SUPPLIED DATA =

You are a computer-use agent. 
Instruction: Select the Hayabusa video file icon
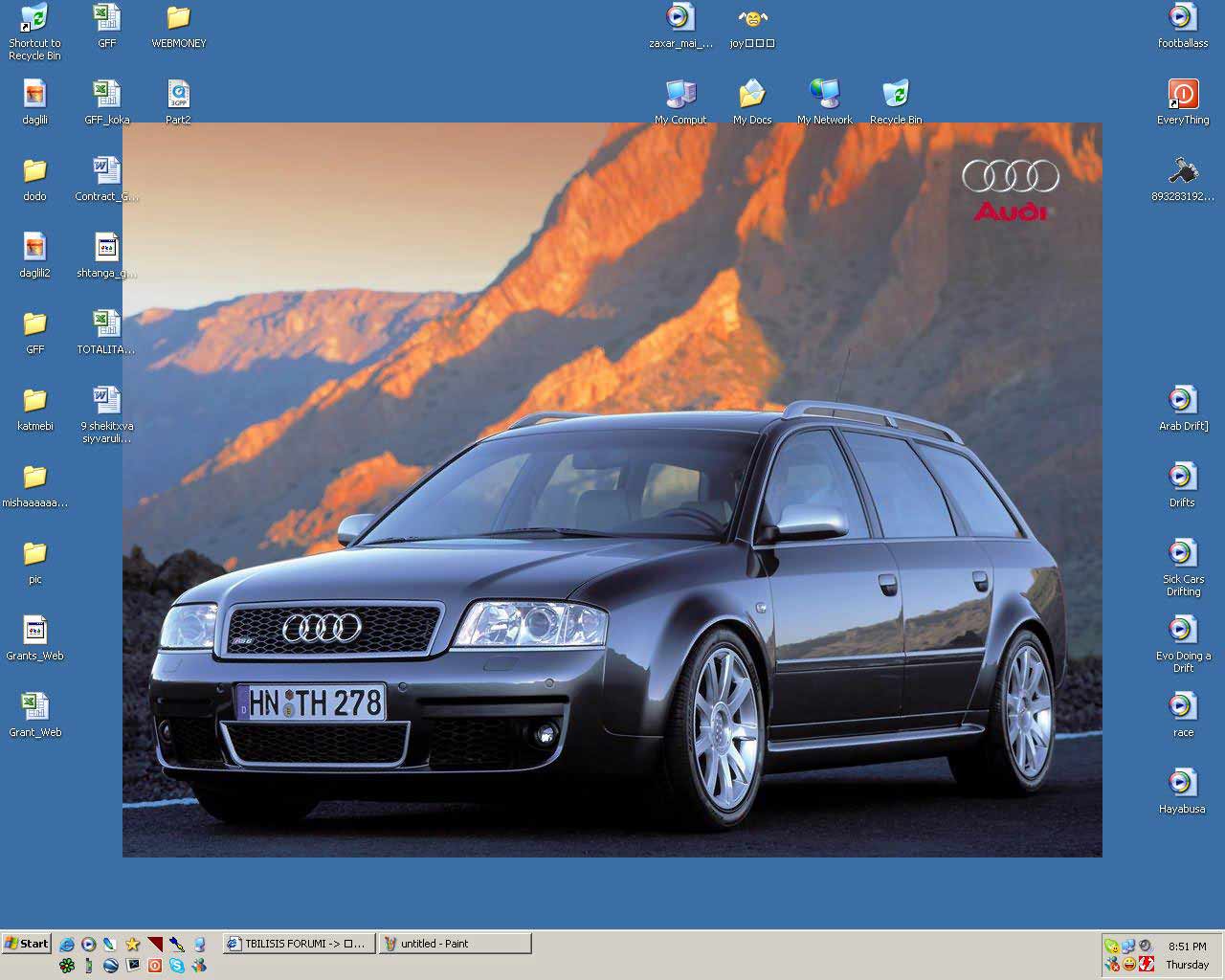click(x=1182, y=784)
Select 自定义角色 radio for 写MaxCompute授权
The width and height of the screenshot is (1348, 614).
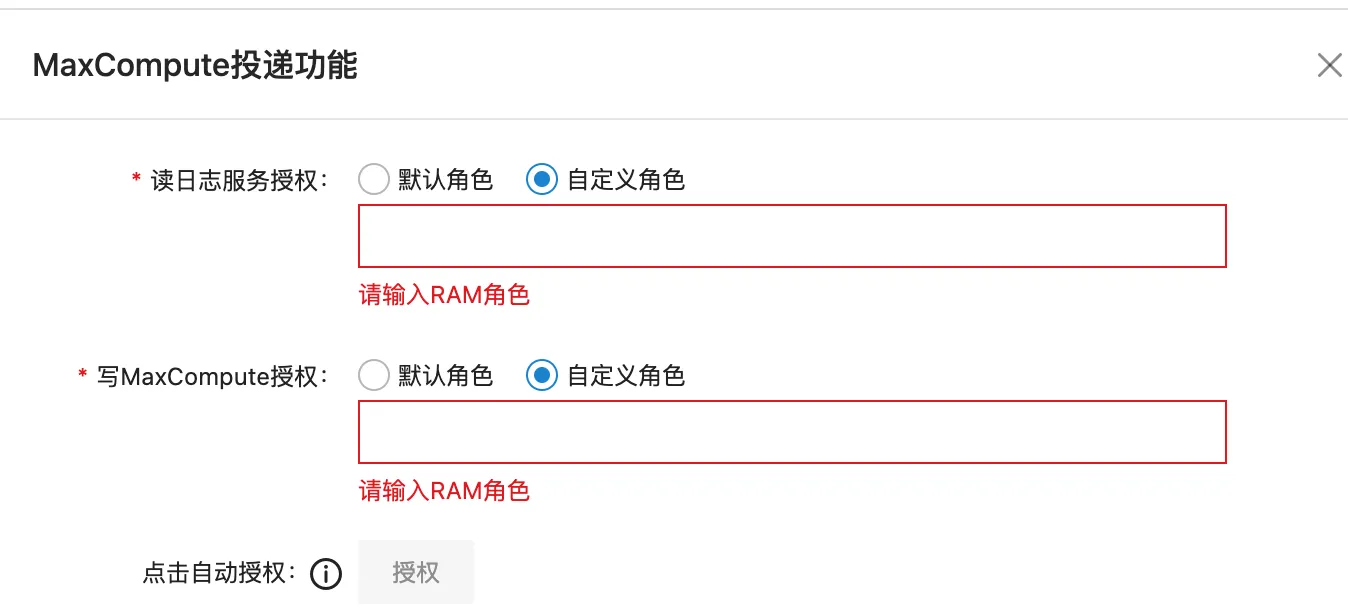click(x=541, y=376)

TASK DIRECTIONS = Please return exactly the lines from the one containing "Select 自定义角色 radio for 写MaxCompute授权" through the end of the material above, both ends included, but not the pictures.

WRITTEN RESPONSE =
Select 自定义角色 radio for 写MaxCompute授权
The width and height of the screenshot is (1348, 614).
click(x=541, y=376)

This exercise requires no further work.